** DATA EXTRACT **
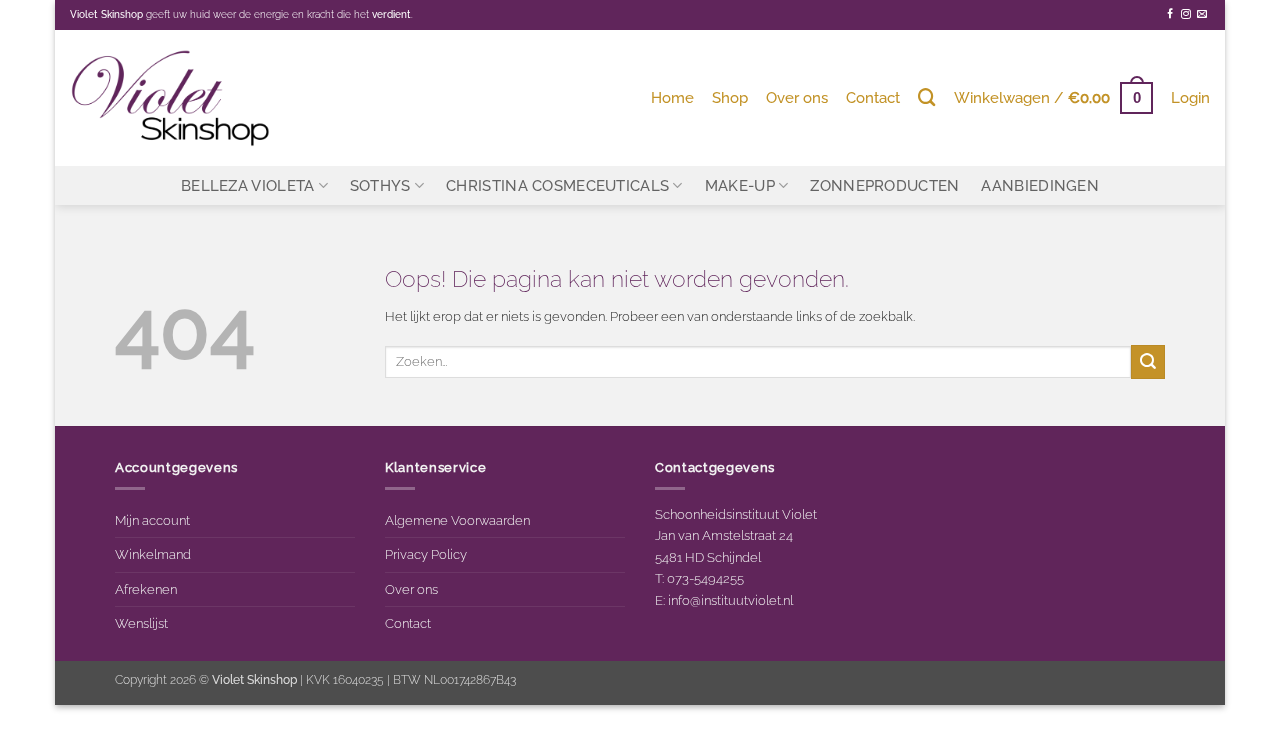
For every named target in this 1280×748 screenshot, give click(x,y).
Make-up (740, 185)
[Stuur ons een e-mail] (1202, 14)
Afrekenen (146, 589)
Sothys (380, 185)
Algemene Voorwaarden (457, 520)
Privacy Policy (426, 554)
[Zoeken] (927, 97)
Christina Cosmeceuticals (557, 185)
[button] (1053, 97)
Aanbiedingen (1040, 185)
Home (672, 97)
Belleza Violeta (247, 185)
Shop (730, 97)
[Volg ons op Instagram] (1186, 14)
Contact (873, 97)
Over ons (797, 97)
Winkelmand (153, 554)
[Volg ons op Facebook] (1170, 14)
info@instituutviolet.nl (730, 600)
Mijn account (152, 520)
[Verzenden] (1148, 361)
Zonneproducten (884, 185)
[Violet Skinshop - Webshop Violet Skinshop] (170, 97)
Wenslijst (141, 623)
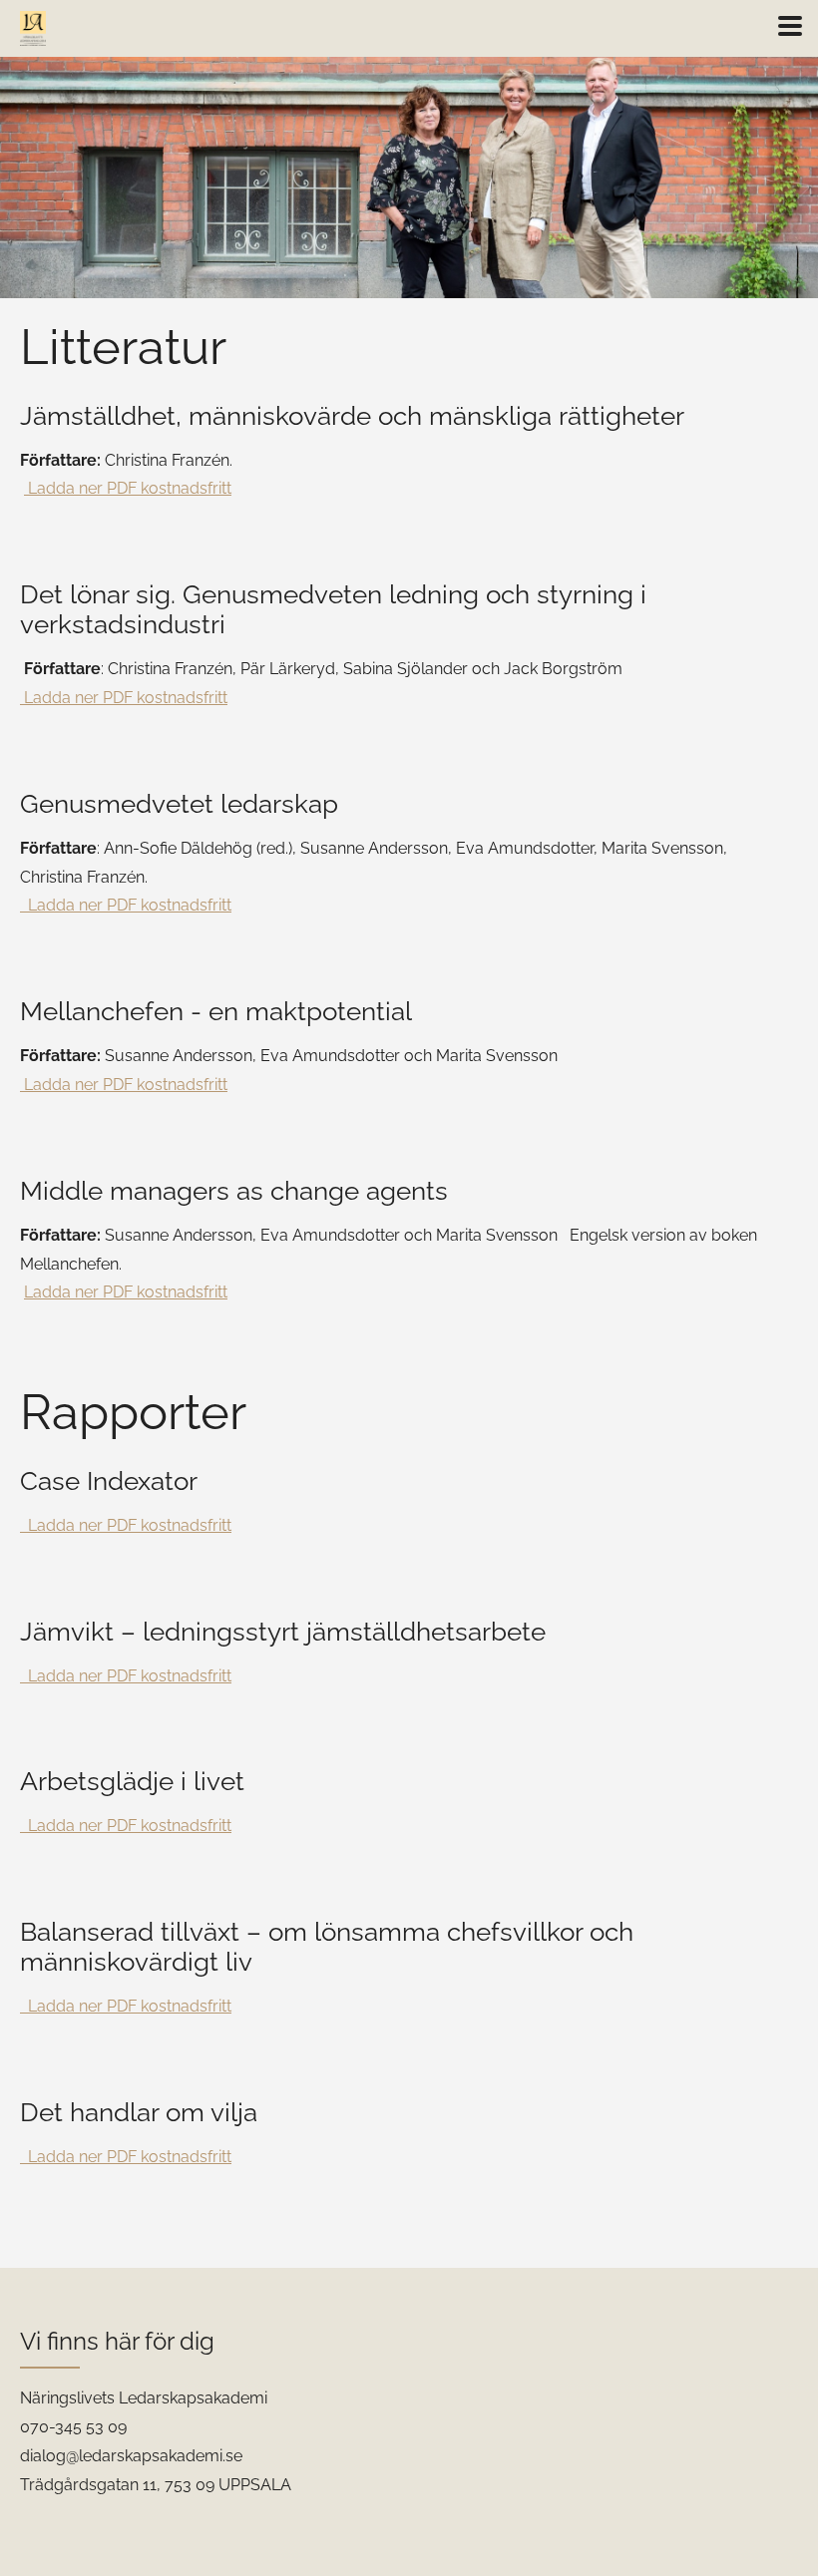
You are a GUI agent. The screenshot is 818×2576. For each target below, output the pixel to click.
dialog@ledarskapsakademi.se (131, 2455)
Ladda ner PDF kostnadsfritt (127, 488)
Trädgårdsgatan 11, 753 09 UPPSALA (155, 2484)
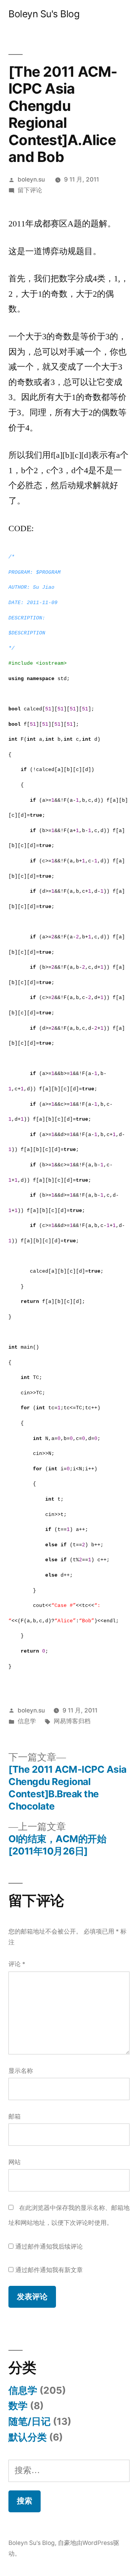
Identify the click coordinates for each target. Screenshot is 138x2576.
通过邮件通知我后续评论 (49, 2246)
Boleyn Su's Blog (43, 14)
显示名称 (20, 2070)
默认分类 (27, 2437)
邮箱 (14, 2116)
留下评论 (30, 190)
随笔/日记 (29, 2421)
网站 (14, 2162)
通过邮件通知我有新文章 (49, 2270)
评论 (16, 1964)
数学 (18, 2405)
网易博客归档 (72, 1721)
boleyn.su (31, 179)
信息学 (27, 1721)
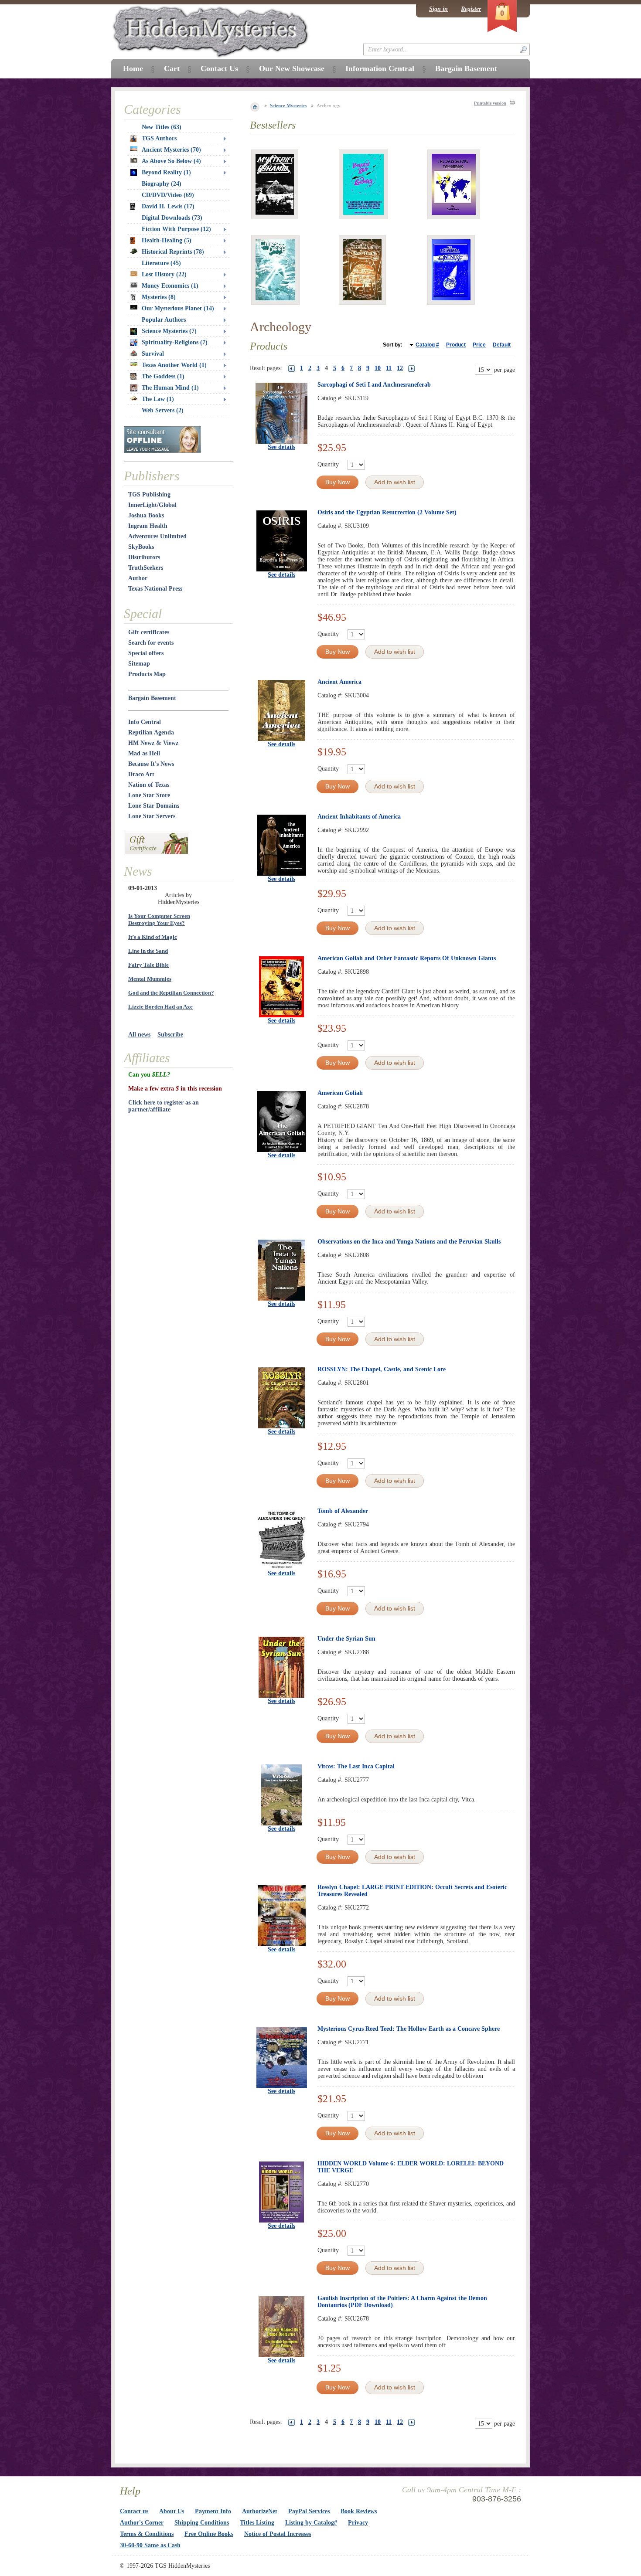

** TASK ITEM **
Reproduce every record above exactly, but leave out the pictures.

** OUTPUT OF THE TASK **
For every named target in this 1280×748 screenshot, give click(x,y).
Make-up (740, 185)
[Stuur ons een e-mail] (1202, 14)
Afrekenen (146, 589)
Sothys (380, 185)
Algemene Voorwaarden (457, 520)
Privacy Policy (426, 554)
[Zoeken] (927, 97)
Christina Cosmeceuticals (557, 185)
[button] (1053, 97)
Aanbiedingen (1040, 185)
Home (672, 97)
Belleza Violeta (247, 185)
Shop (730, 97)
[Volg ons op Instagram] (1186, 14)
Contact (873, 97)
Over ons (797, 97)
Winkelmand (153, 554)
[Volg ons op Facebook] (1170, 14)
info@instituutviolet.nl (730, 600)
Mijn account (152, 520)
[Verzenden] (1148, 361)
Zonneproducten (884, 185)
[Violet Skinshop - Webshop Violet Skinshop] (170, 97)
Wenslijst (141, 623)
You are a GUI agent. The screenshot is 818×2576. For each target below, output the pixel to click.
dialog@ledarskapsakademi.se (131, 2455)
Ladda ner PDF kostnadsfritt (127, 488)
Trädgårdsgatan 11, 753 09 UPPSALA (155, 2484)
Identify the click coordinates for each target. Screenshot is 138x2576.
通过邮件通知我后续评论 (49, 2246)
Boleyn Su's Blog (43, 14)
显示名称 (20, 2070)
默认分类 (27, 2437)
邮箱 (14, 2116)
留下评论 (30, 190)
随笔/日记 (29, 2421)
网站 (14, 2162)
通过邮件通知我有新文章 (49, 2270)
评论 (16, 1964)
数学 (18, 2405)
网易博客归档 (72, 1721)
boleyn.su (31, 179)
信息学 (27, 1721)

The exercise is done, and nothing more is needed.